The row of second contacts 200, as shown in FIGS. 1 and 2, are
positioned below the row of first contacts 100 and arranged on the
insulation body 300 at a second pitch. In an embodiment, the second
pitch is equal to the first pitch. Each of the second contacts 200
includes a second solder foot 210, a second fixation portion 250,
and a second connection portion 230 between the second solder foot
210 and the second fixation portion 250. The second solder foot 210
is located at a first end of the second contact 200 and is adapted
to be soldered to a circuit board. The second fixation portion 250
is fixed to the insulation body 300.
As shown in FIGS. 1 and 2, no insulation partition rib is disposed
between any two adjacent second connection portions 230. That it,
there is no insulation partition rib formed on the insulation body
300 for separating the adjacent second connection portions 230.
Adjacent second connection portions 230 are spaced apart from each
other by an air gap, so that a design space for the width and the
pitch of the contacts 200 may be increased. By adjusting the width
and the pitch of the contacts 200, the resonance of the connector
may be effectively suppressed, improving the performance of the
connector.
Similar to the first contacts 100, in the shown embodiment, there
is a second air gap between the insulation body 300 and each of the
second connection portions 230; the second connection portions 230
are not in contact with the insulation body 300. In various
embodiments, the resonance amplitude of the connector may be
adjusted by adjusting the size of the second air gap between the
insulation body 300 and each of the second connection portions 230,
thereby effectively suppressing or even eliminating the resonance
of the connector and further improving the performance of the
connector. In an embodiment, the second air gap between the
insulation body 300 and each of the second connection portions 230
is equal to the first air gap g between the insulation body 300 and
each of the first connection portions 130.

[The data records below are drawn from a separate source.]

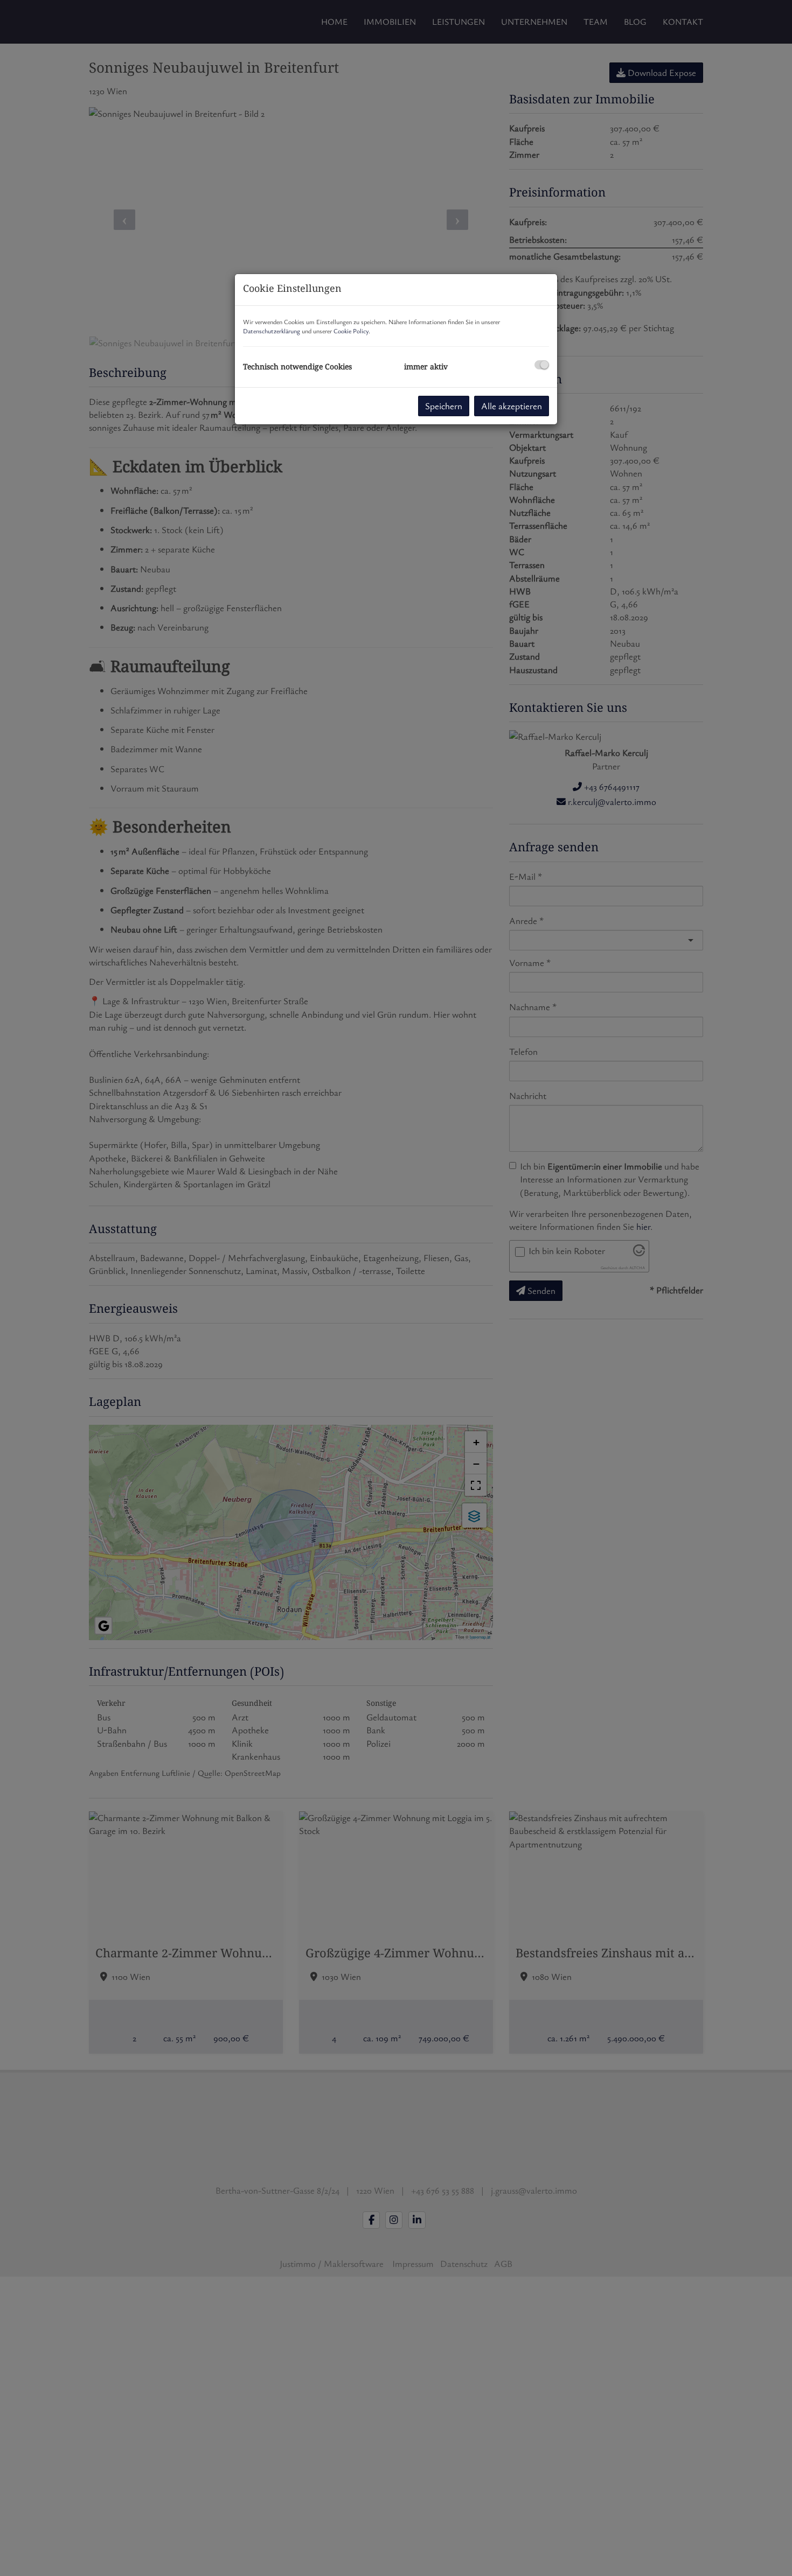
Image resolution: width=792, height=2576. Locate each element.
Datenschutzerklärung (271, 330)
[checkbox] (541, 364)
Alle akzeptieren (511, 406)
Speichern (443, 406)
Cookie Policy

Each of the first contacts 100, as shown in FIG. 2, includes a
first contact portion 120 and a first elastic arm 140 between the
first contact portion 120 and the first fixation portion 150. The
first contact portion 120 is adapted to be in resilient electrical
contact with an inserted card. Similarly, each of the second
contacts 200 includes a second contact portion 220 and a second
elastic arm 240 between the second contact portion 220 and the
second fixation portion 250. The second contact portion 220 is
adapted to be in resilient electrical contact with an inserted
card.
As shown in FIGS. 1 and 2, the insulation body 300 includes a first
fixing body 321, a second fixing body 322, a connection portion
positioning body 330, a first arm positioning body 311, and a
second arm positioning body 312. The first fixation portion 150 of
the first contact 100 is fixed to the first fixing body 321. The
second fixation portion 250 of the second contact 200 is fixed to
the second fixing body 322. In an embodiment, the first fixing body
321 is separately molded on the first contact 100, and similarly,
the second fixing body 322 is separately molded on the second
contact 200.
In an embodiment, the first fixing body 321, the second fixing body
322, the connection portion positioning body 330, the first arm
positioning body 311 and the second arm positioning body 312 may be
assembled together to form the complete insulation body 300. In
another embodiment, the insulation body 300 may be a single molded
piece that is formed on the row of the first contacts 100 and the
row of the second contacts 200 by a molding process.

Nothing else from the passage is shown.